Poria cocos Wolf confers edible sclerotia also known as 'Indian bread' in North America, that have been used for the treatment of various diseases in Asian countries. As part of our ongoing aim to identify biologically new metabolites from Korean edible mushrooms, we investigated the ethanol (EtOH) extract of the sclerotia of P. cocos by applying a comparative LC/MS- and bioassay-based analysis approach, since the EtOH extract reciprocally regulated adipocyte and osteoblast differentiation in mouse mesenchymal stem cells (MSCs). Bioassay-based analysis of the EtOH extract led to the successful isolation of two sterols, ergosterol peroxide (1) and 9,11-dehydroergosterol peroxide (2); three diterpenes, dehydroabietic acid (3), 7-oxocallitrisic acid, (4) and pimaric acid (5); and two triterpenes, Dehydroeburicoic acid monoacetate (6) and eburicoic acid acetate (7) from the active hexane-soluble fraction. The isolated compounds (1-7) were examined for their effects on the regulation of MSC differentiation. The two sterols (1 and 2) were able to suppress MSC differentiation toward adipocytes. In contrast, the three diterpenes (3-5) showed activity to promote osteogenic differentiation of MSC. These findings demonstrate that the EtOH extract of P. cocos sclerotia is worth consideration as a new potential source of bioactive compounds effective in the treatment of osteoporosis in the elderly, since the extract contains sterols that inhibit adipogenic differentiation as well as diterpenes that promote osteogenic differentiation from MSCs.
Protective effect of lanostane triterpenoids from the sclerotia of Poria cocos Wolf against cisplatin-induced apoptosis in LLC-PK1 cells.[Pubmed:28487074]
Bioorg Med Chem Lett. 2017 Jul 1;27(13):2881-2885.
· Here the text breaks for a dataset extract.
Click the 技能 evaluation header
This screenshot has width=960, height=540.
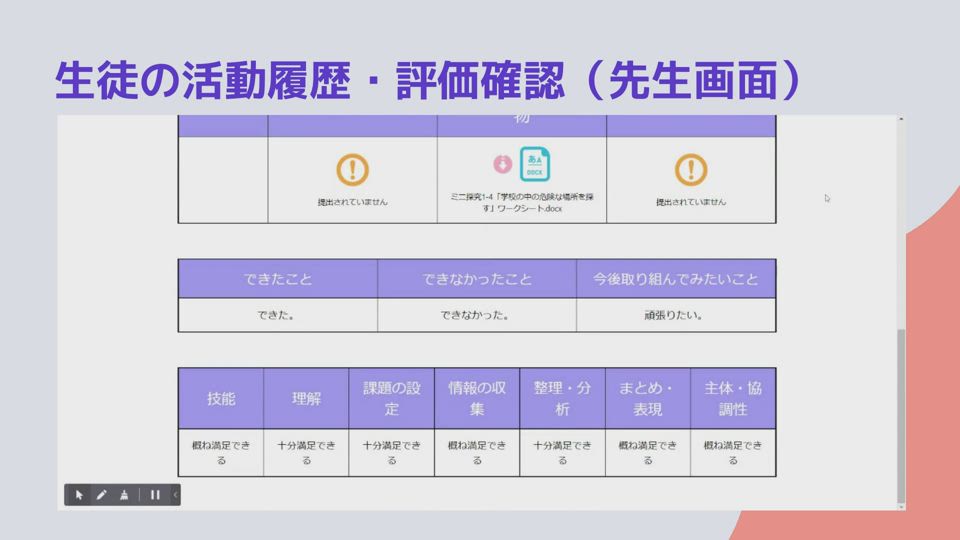pyautogui.click(x=221, y=398)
Cisplatin-induced nephrotoxicity is a serious adverse effect that limits the use of cisplatin in cancer patients. In the present study, we investigated the protective effect of lanostane triterpenoids (1-10) isolated from the ethanolic extract of Poria cocos Wolf against cisplatin-induced cell death in LLC-PK1 kidney tubular epithelial cells. Treatment of cisplatin induced significant cell death, which was suppressed by treatment with Dehydroeburicoic acid monoacetate (1) and 3beta-acetoxylanosta-7,9(11),24-trien-21-oic acid (9). Compound 1 exhibited the highest efficacy among the tested compounds and was thus subjected to further mechanistic studies. The increase in the percentage of apoptotic cells induced by cisplatin reduced by 4.3% after co-treatment of cells with compound 1 (50 and 100muM). Furthermore, phosphorylation of the mitogen-activated protein kinases JNK, ERK, and p38, and caspase-3, which characterize oxidative stress-mediated apoptosis, increased significantly after treatment with cisplatin, and decreased after treatment with compound 1. These results indicate that the renoprotective effects of compound 1 may be mediated by its anti-apoptotic activity.